I started writing the script in September 2015, and at that time I truly believed that next year we may have a woman president. I thought with all sincerity that the film that I was working on was going to be redundant. It’s going to be unnecessary. And then what happened afterwards? It was shocking. The film is relevant and unfortunately it does make sense that it exists. But yeah, it shouldn’t. A film like this shouldn’t be relevant. We should be past it.
What kind of progress do you think still needs to be made to get to a point where a film like this would ever be relevant or necessary anymore?

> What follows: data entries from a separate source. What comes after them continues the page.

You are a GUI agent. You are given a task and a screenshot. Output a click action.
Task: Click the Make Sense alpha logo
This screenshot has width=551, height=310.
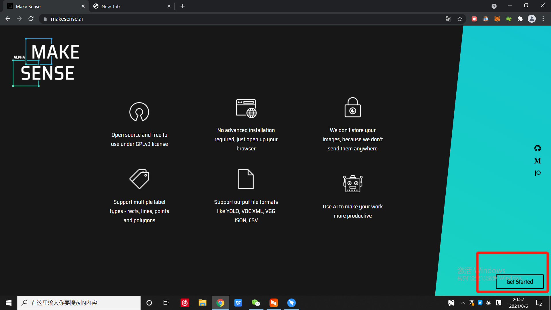(x=46, y=62)
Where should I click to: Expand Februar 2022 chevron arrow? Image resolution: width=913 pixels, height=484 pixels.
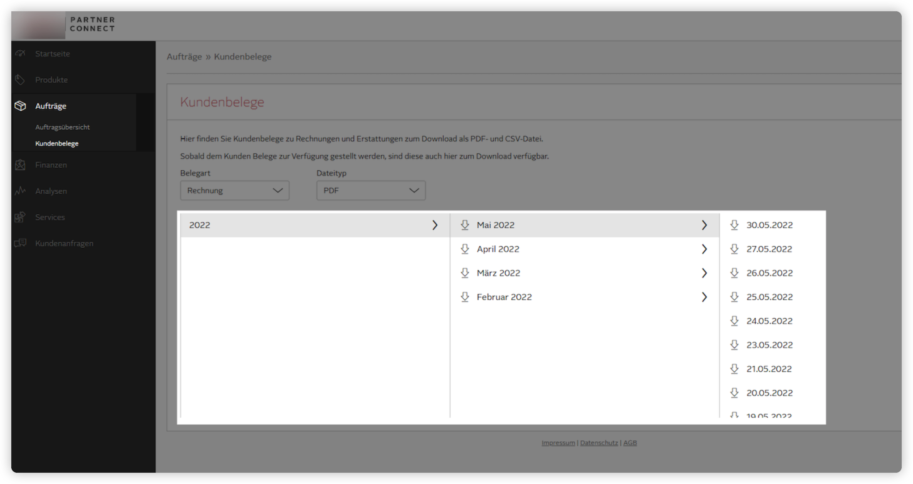pos(704,297)
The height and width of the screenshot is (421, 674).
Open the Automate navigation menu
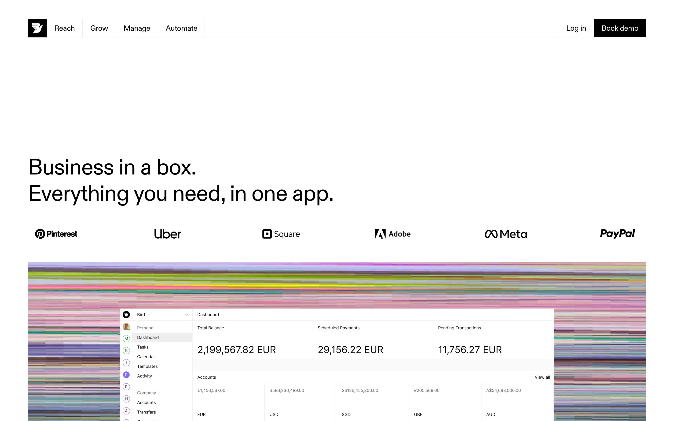(x=181, y=28)
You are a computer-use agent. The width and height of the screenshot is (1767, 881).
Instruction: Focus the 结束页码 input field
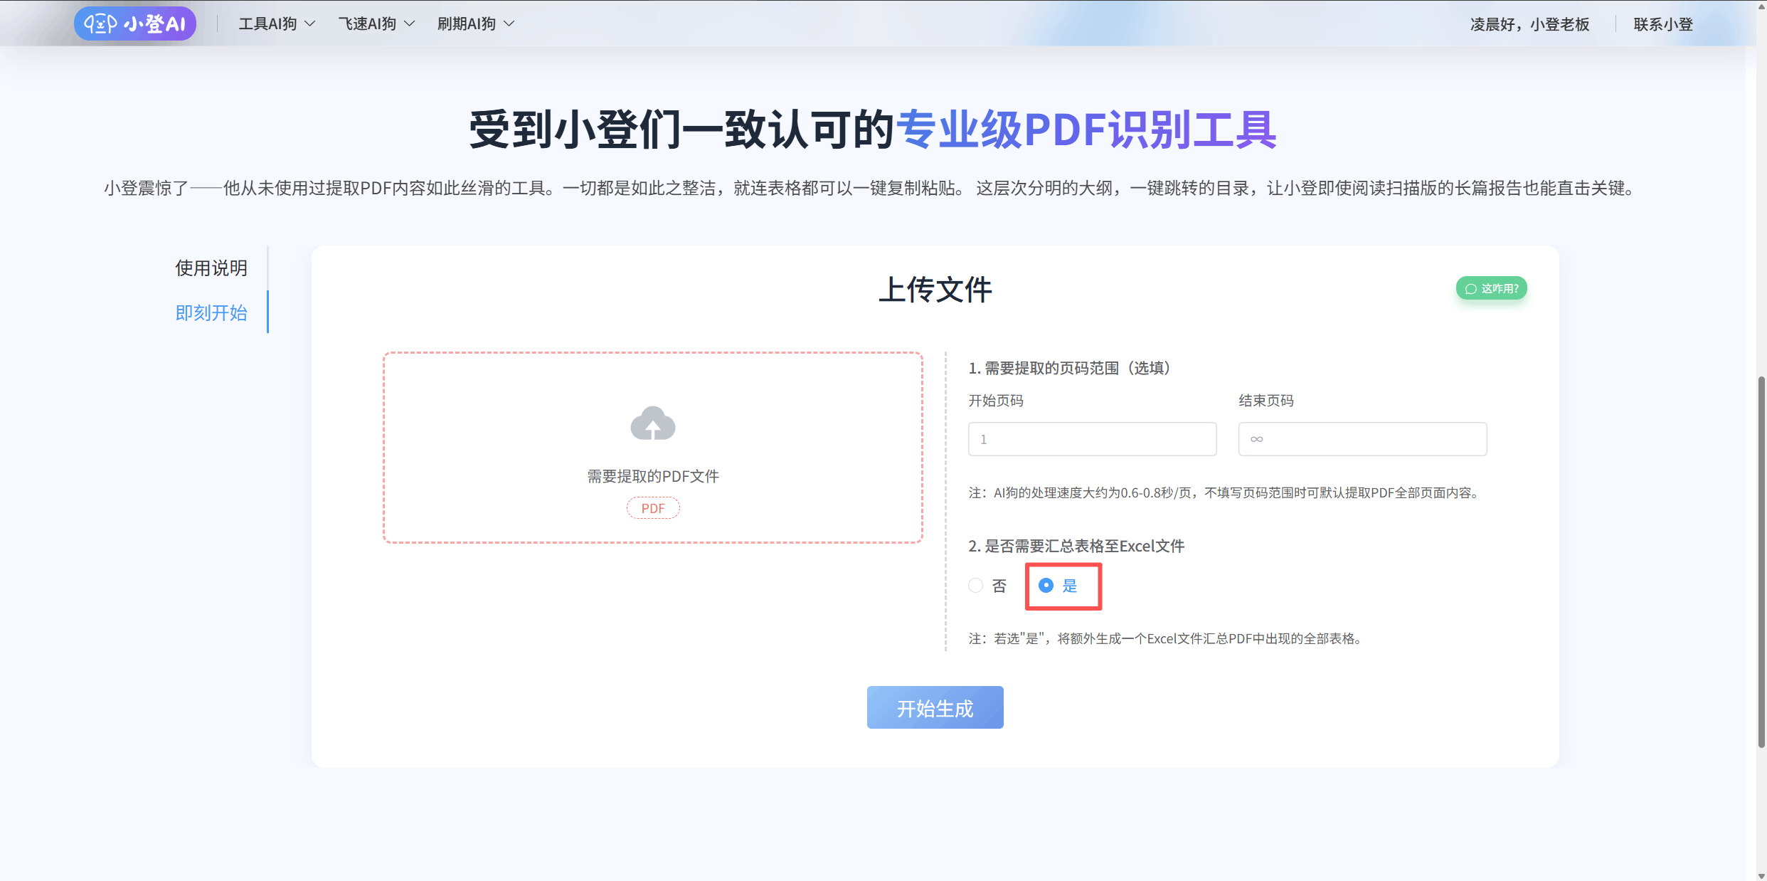(1362, 439)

At viewings, I always ask people to stay for the end credit song. I tell them, the song will answer all your questions about what you’re supposed to feel or think, but it also gives you a feeling of hope and inspiration for what the world could be. When I was writing the lyrics for the song I wanted to put in the ideas of what I wanted the future to be: parity, equality, happiness, inclusiveness, what would that be like? I started wondering, why can’t I come up with a clear idea of how I would like to see the society be organized? Then I realized that if we cannot have a vision about it, if we don’t imagine our future today, then we cannot make it happen. Then other people decide for us what the future is going to be. It’s like when I make a film, every day I do a little work that is not directly related to making the whole film, but all the little things add together because I have a vision. We have to have the same kind of a blueprint of vision for [attaining] true equality. What is it that we imagine? Then we can do that work today to achieve it. I lived so long under patriarchy in one way or the other–I’ve lived in the United States now for 30 years, and before that I lived in Latvia and the Soviet Union. I feel that I’m not qualified to have this vision or talk about it. I think that a younger generation, who lived less time under patriarchy, who may have more fluid vision of what it could be should have this vision. What do you want? How could it happen and then how could I be an ally and help make it happen?

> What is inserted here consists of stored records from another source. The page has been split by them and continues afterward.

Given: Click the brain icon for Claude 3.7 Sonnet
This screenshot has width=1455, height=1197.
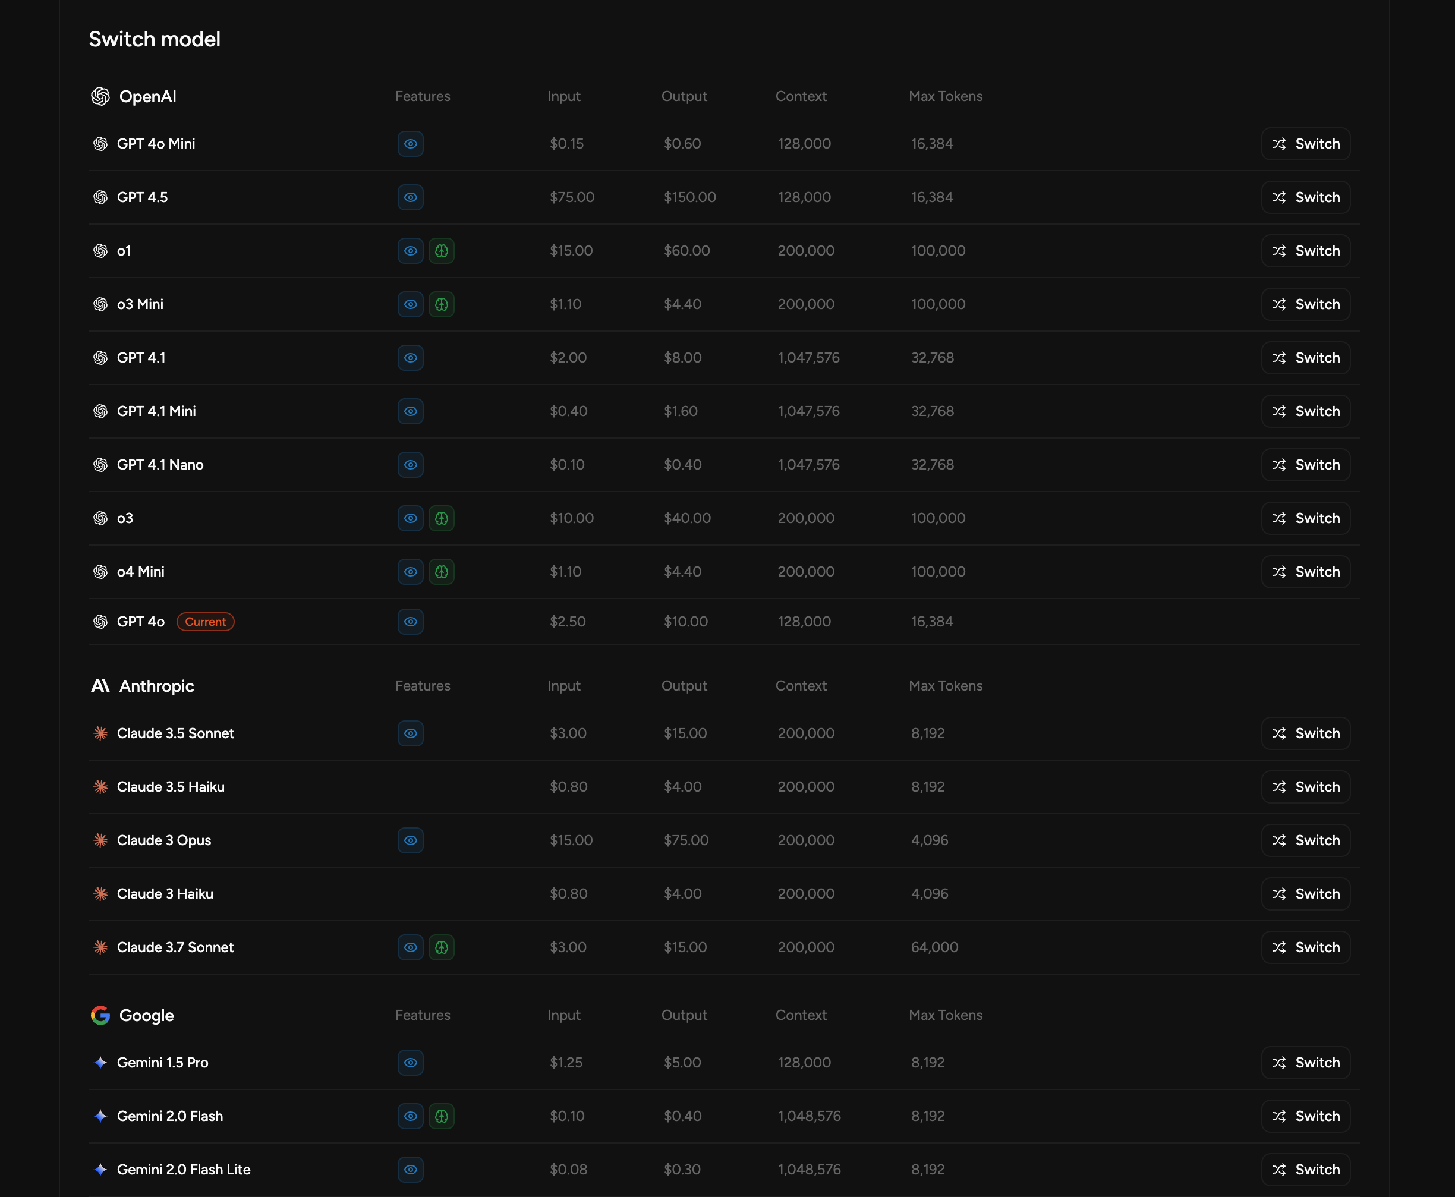Looking at the screenshot, I should point(441,947).
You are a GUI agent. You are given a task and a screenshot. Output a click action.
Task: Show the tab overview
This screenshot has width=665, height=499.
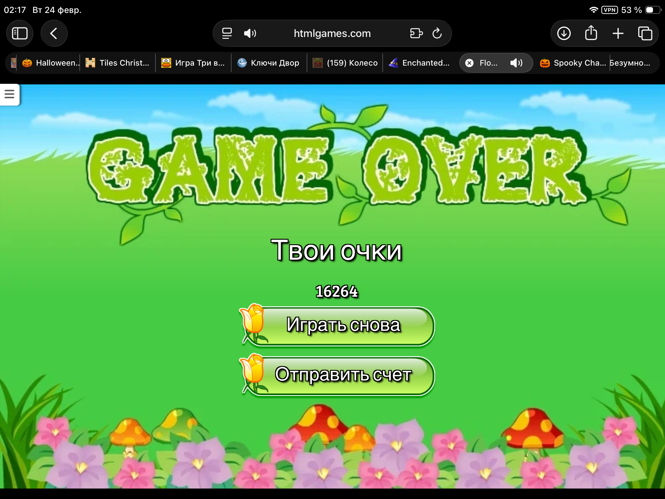645,33
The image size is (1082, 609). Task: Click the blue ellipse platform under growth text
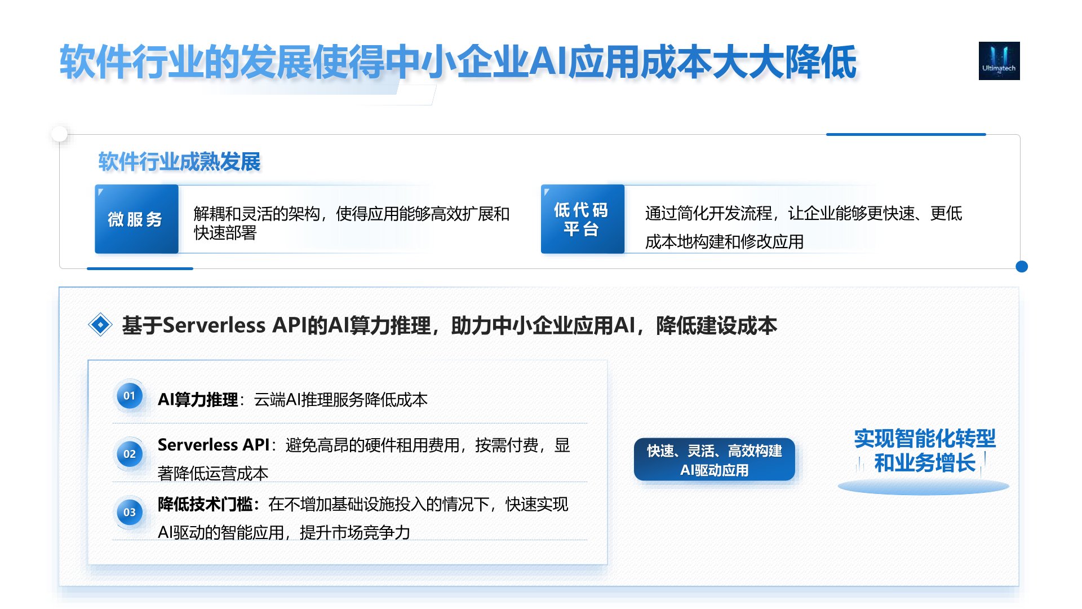click(x=923, y=487)
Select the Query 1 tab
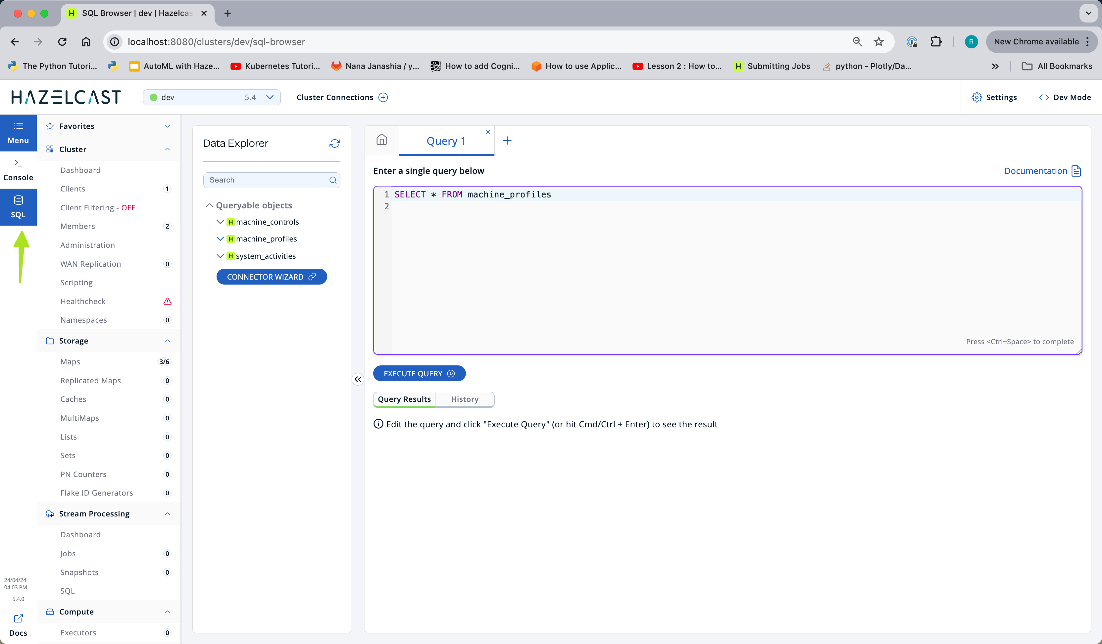The width and height of the screenshot is (1102, 644). click(x=446, y=141)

With this film, do you have an intended audience? If you did, are there any particular messages you want them to take away?
The audience that the film is going out to is to anyone who has ever felt in their lives to be different, like the people who felt that they were not accepted the way they are. So that could include anyone, it could be a woman or man or anyone who has not felt accepted. And I think that’s a lot of people. When we screened the film, of course, the majority of people who really connected well with the film were women. We showed the film in Turkey, in India, Latvia, and all over Europe in over 90 film festivals and even in China, South Korea, and Japan and women are just like, “oh my God, that is my story.” So women are the core audience for the film. But men would also come to me after the screening and say, “I know I’m not a woman, but I really related to Zelma because I felt the same, you know, being made fun of like that.” You are different and grappling with understanding how to live your life when you’re different, you know?
What’s next for you?
I’m writing a script for my new project. When I was writing My Love Affair With Marriage, I said I will never, ever make anything that has science in it. I thought that would make it so much easier, because science is so hard. I was hitting my head against the wall when I was doing the science writing. But this story is also very hard because it’s also very epic. My new story is called Karmic Knot, and it’s about a family who lives through the collapse of a country. It’s very epic. It spans about 60 years. I wrote a lot of notes over our ideas over three years during the post-production of My Love Affair With Marriage. And now, I have all these notebooks and I have to narrow them down to a script. And I have to say it’s hell. But I’m excited I’m starting a new project. The filmmaker’s work never stops.